[[ STUDY MATERIAL, beginning ]]

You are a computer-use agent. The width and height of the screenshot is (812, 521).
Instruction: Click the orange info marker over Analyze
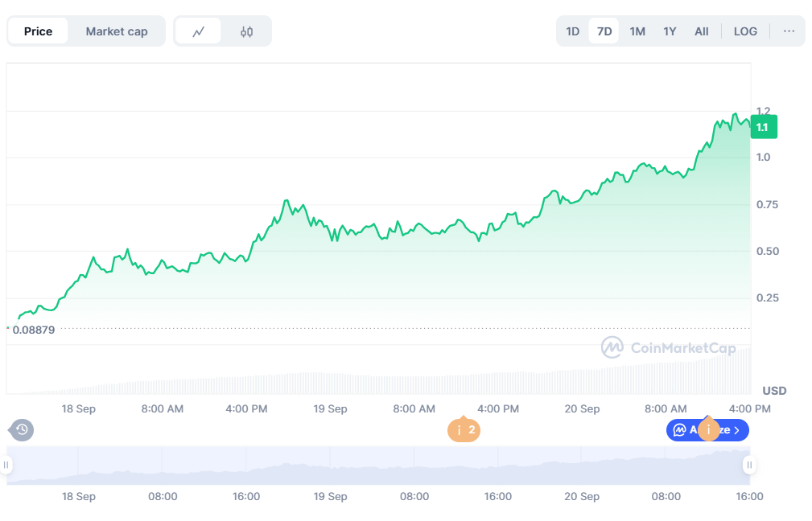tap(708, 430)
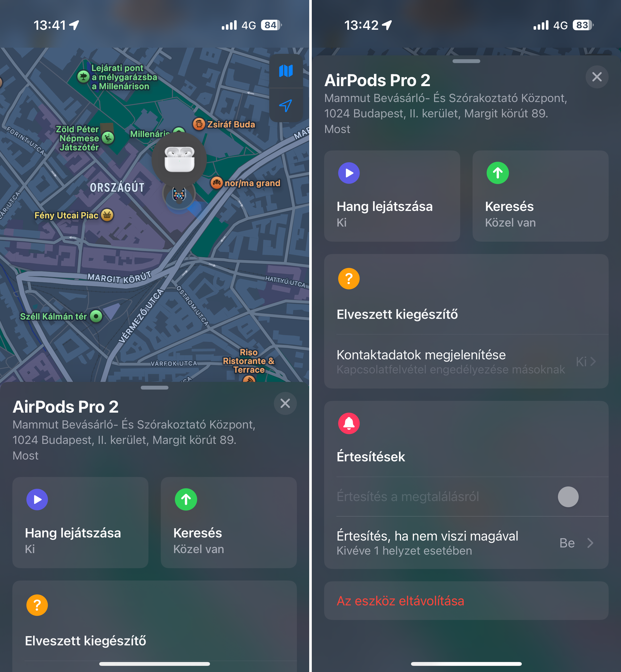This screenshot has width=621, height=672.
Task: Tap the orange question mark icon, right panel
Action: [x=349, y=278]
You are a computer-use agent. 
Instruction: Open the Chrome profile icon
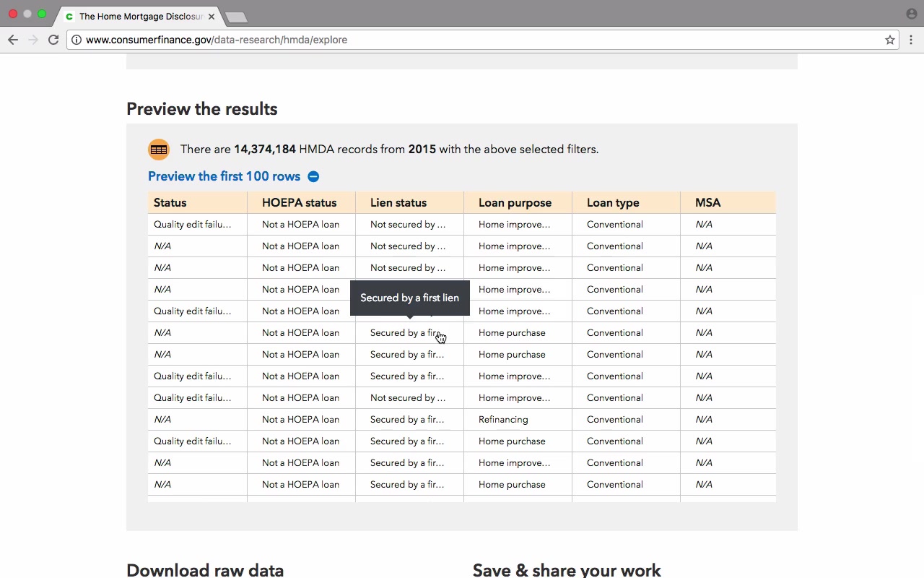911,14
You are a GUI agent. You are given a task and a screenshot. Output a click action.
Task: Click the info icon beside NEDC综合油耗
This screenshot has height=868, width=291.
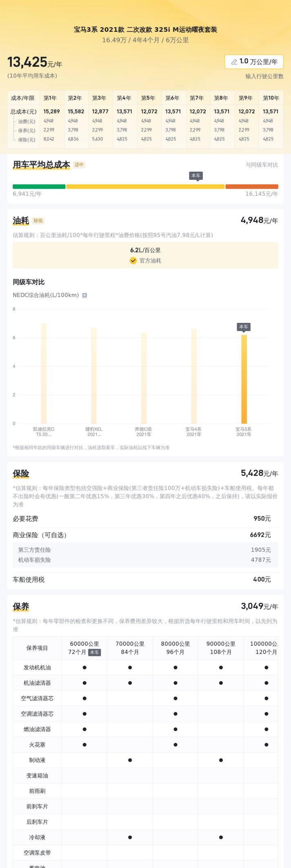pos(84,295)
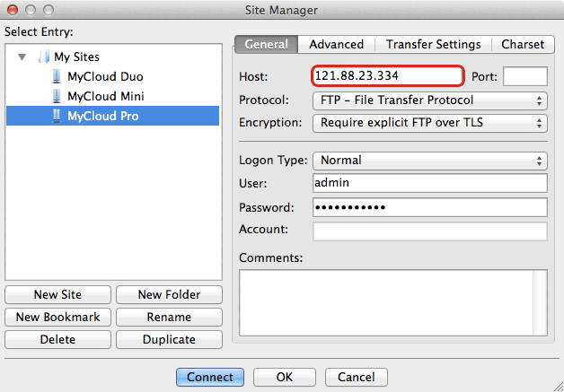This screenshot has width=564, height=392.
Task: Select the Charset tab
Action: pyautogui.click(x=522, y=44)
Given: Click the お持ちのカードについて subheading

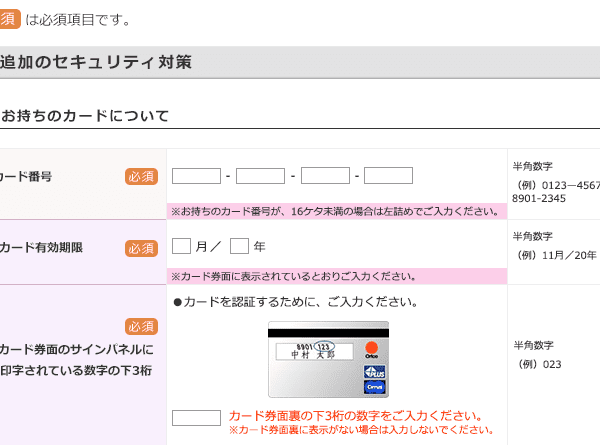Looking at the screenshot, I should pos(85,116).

[[ STUDY MATERIAL, end ]]
[[ STUDY MATERIAL, beginning ]]

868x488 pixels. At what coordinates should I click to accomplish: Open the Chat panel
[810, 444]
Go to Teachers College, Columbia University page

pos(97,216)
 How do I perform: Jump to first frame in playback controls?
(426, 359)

[[ STUDY MATERIAL, end ]]

**AIM OF THE EXERCISE:** Every line containing the string "agent" is required; copy each such line from the data.

**COMPLETED EXERCISE:**
You are a computer-use agent. The width and height of the screenshot is (812, 521).
You are a computer-use agent. 
You are a GUI agent. You are given a task and a screenshot. Output a click action.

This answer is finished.